Engage in solo play first
Before you delve into partnered sex, it's important to understand your own needs. Experimenting with self-pleasure will help you understand how orgasms impact your chronic fatigue symptoms.
For example, since I started paying close attention to this relationship, I noticed I typically experience a rush of energy post-orgasm. I explored solo pleasure using toys and my hands to find the best techniques, and, recently, I tried masturbating in my favorite sex positions to figure out how they impact my chronic fatigue. This resulted in me eliminating a few strenuous positions, like reverse cowgirl, from my repertoire.
Understand the ups and downs
Symptoms of chronic fatigue fluctuate daily, so creating a harmonious relationship between sexuality and chronic fatigue isn't always easy. "It's unpredictable," said Ness Cooper, a U.K.-based sexologist. "You've not got a clear idea of when it's going to hit you and how long it's going to last, and a nap is not going to fix it. Making people aware that you just need to plan ahead a bit more can be a big step."
Once, when my chronic fatigue symptoms were triggered by a complex combination of health issues, including ulcerative colitis and localized scleroderma, I lost all confidence. My body felt like an alien invader poorly equipped to live out any sexual fantasies. Making a concerted effort to look at my body regularly and touch it with kind, sensual touches in front of a mirror assisted in my evolution from desexualized to sexually confident.
A sudden change in how our body functions can impact self-esteem, as it did for me. "[Chronic fatigue] can affect body image as well, because you're not always able to work out or have a healthy routine, because the digestive system can be affected, too," Cooper added. "You may not have the body that you used to have, so it can be hard not to have the self-confidence."
Talk to your partner
Communicating your symptoms clearly with sexual partners can mitigate the physical stresses a chronic illness creates. Conversely, if your partner doesn't understand your limits, a fun encounter could mutate into a fatigue-inducing nightmare.

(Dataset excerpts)
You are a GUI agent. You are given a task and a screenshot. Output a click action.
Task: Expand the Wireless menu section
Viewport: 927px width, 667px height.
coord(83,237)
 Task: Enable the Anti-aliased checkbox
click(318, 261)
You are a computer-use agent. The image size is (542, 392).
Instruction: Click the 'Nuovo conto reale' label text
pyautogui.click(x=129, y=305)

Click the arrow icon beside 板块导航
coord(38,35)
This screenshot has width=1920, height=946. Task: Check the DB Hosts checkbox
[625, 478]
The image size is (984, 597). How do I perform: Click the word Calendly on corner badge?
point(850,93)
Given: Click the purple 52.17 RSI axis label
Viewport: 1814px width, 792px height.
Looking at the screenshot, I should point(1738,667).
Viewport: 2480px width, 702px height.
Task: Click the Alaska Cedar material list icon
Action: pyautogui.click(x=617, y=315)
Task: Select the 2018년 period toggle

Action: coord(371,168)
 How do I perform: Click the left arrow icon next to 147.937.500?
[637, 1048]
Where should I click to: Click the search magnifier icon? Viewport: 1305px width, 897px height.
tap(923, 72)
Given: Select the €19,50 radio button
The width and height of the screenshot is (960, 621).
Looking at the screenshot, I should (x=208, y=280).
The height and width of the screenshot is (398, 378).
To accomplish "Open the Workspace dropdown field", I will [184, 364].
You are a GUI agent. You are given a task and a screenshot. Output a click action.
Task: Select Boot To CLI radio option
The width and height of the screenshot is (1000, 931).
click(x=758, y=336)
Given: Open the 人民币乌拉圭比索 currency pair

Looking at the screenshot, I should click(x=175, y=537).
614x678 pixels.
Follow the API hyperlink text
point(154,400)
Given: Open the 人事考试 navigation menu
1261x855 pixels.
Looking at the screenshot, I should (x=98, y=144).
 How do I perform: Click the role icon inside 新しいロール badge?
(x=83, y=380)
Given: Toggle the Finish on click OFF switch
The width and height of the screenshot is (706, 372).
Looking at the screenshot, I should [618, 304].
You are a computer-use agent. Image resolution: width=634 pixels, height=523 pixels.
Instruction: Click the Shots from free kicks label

> **Task description**
Answer these questions about the text on chronic fatigue and sexuality.
(a) Which sex position does the writer name as one removed from their repertoire?
(b) How is Ness Cooper described?
(c) Which two health issues are named among those that triggered the writer's chronic fatigue symptoms?

> **Answer space**
(a) Reverse cowgirl.
(b) As a U.K.-based sexologist.
(c) Ulcerative colitis and localized scleroderma.